I think the only reason you would want text links on a site is because of that, to get a higher page rank and relevance, so by requiring webmasters to use nofollow, they are just killing text link advertising networks like Text Link Ads that work especially because they sell link ads that are followed and transfer page rank.
Google says this violates their guidelines. How can you violate a guideline, you can violate a rule, but if it's just a guideline that means you shouldn't be penalized for not following it.
And there are other problems with this policy. Links are supposed to mean that the owner of the site thinks that some other site is relevant, and that is why he links to it. Paid or not it can be relevant. Page rank is about relevancy, right ?
If I want my site in google search ads, I pay google for it, does that mean my ads are not relevant ? Google says it shows contextual ads because they are relevant to the content the user is seeing. It seems to me, it's relevant only if you pay google for the ad.
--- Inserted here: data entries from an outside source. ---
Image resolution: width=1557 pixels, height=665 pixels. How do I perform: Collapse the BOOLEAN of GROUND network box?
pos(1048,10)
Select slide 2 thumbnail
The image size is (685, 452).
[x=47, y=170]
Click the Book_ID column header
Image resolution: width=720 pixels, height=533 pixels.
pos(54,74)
And here's another problem: How can google tell if the person that reports such violation does not lie? If I want to get my competitor out of google index or set him on a lower page rank I could just report him for buying text links. A lot of web sites have text links pointing to them, paid or not. It's hard to tell. Some disclose them, other's don't. This may influence the ones that do disclose them, not to disclose the links anymore. Why add to the risk of being reported?